### PASSAGE GIVEN
After setting our camp up, we went down to the cook shelter to have our meal. We were sharing the shelter with the scouts. Our "boil in a bag" mashed potatoes and turkey with chocolate mousse for desert never tasted so good! After dinner it was off to bed. Two ways to sleep in the summer Alaska Sun? Either 1. wear eyepatches, or 2. hike 14+km, up and over a 1.2km high summit wearing a heavy pack. We slept well!

Day Four (Glen's birthday)

Unlike the plan, which called for us to up and eating breakfast at 6:00am, we slept in until 10:00. The sleep did Susan's cold well since it seemed to be better. It also was my birthday, and it sure felt good to be in no rush for this particular day. You couldn't ask for a better day. Unlike the rainy rain forest on the American side, the Canadian side had just beautiful weather! Susan gave me a cupcake with single candle to celebrate my birthday. Gift was a diet chocolote bar (not that I needed it to be diet), and a card. I was wished (and sung) Happy Birthday by various people including John and Jen, and Detlef and Kirsten. As we lazed around camp eating breakfast, we had some excitement in that there was a helicopter that came and went several times (dropping off and picking up garbage and other stuff). We were the last people to leave camp at about 12:20.

### SOURCE DATA
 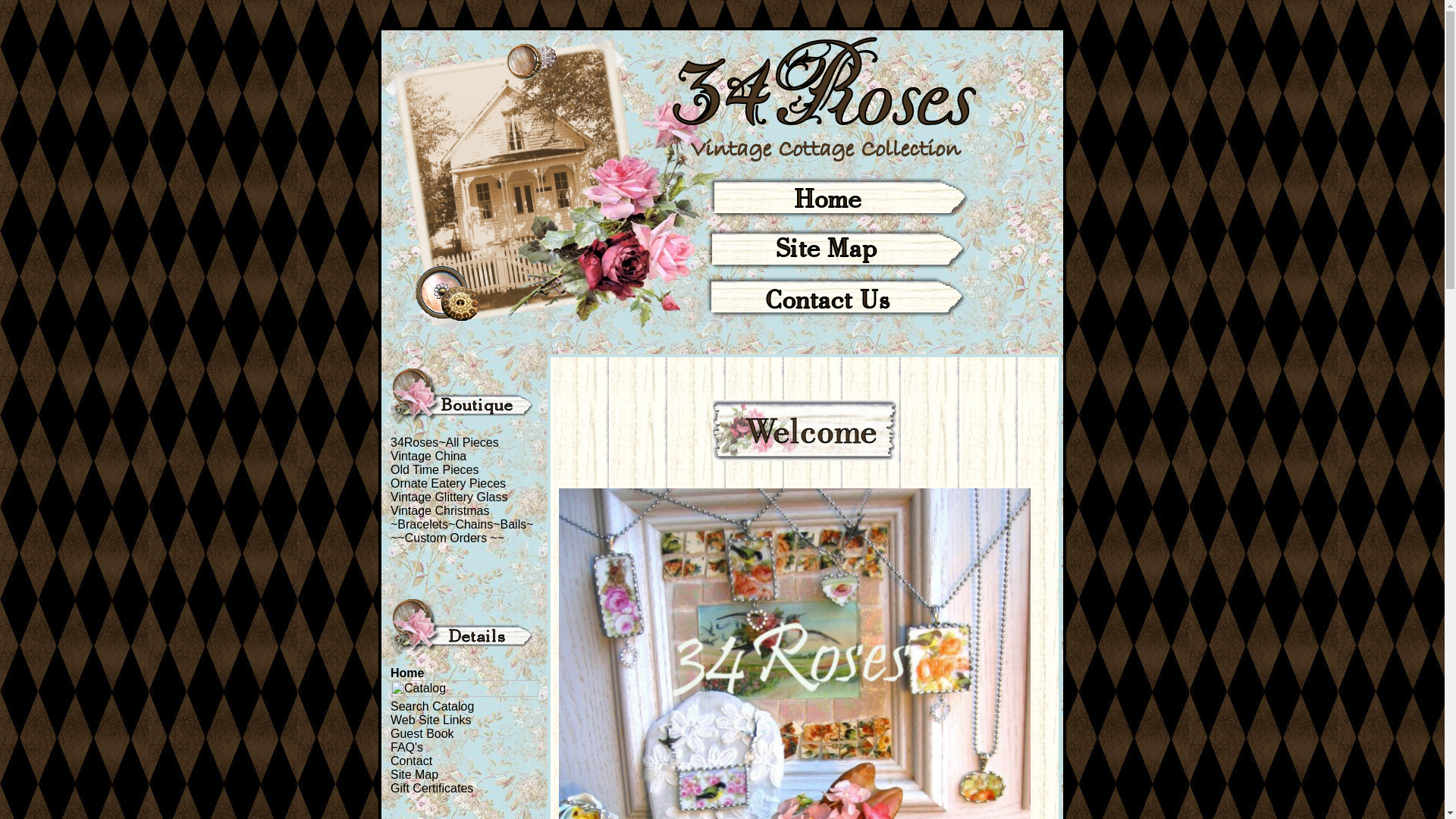 I want to click on 'Site Map', so click(x=414, y=774).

### COMPLETE THE FOLLOWING
A) In the trail journal, at about what time did the group leave camp on Day Four?
B) Please carry on the trail journal from the point where it stops.
The material isn't needed for this.

### RESULTS OF THE TASKS
A) About 12:20.

B)
Leaving Happy Camp which is beside the river connecting Crater Lake to Long Lake, we went up the hill and were soon above Long Lake. We saw some fresh bear prints, but thankfully didn't see a bear (Kirsten and Detlef had supposedly seen one on day two). We were impressed by the beauty of the Deep Lake camp, which is just a few (four) kilometres past Happy Camp. It would have been nice to have stayed in the camp, but know that for most people (us included) the trip to Happy Camp is more than enough. We leapfrogged back and forth with Kirsten and Detlef throughout the day. We were impressed with the beauty of some of the canyons that had been cut by the raging river far below. Througout this day we probably saw the most historical items of any of the days on the trail. Every day we would see certain things like old cables, boots, etc. On this particular day we saw all the standard stuff, plus the remnants of a boat obviously left behind by a gold seeker, the remnants of a few shelters, quite a bit of interesting stuff. It's obvious why they call it the world's largest outdoor museum.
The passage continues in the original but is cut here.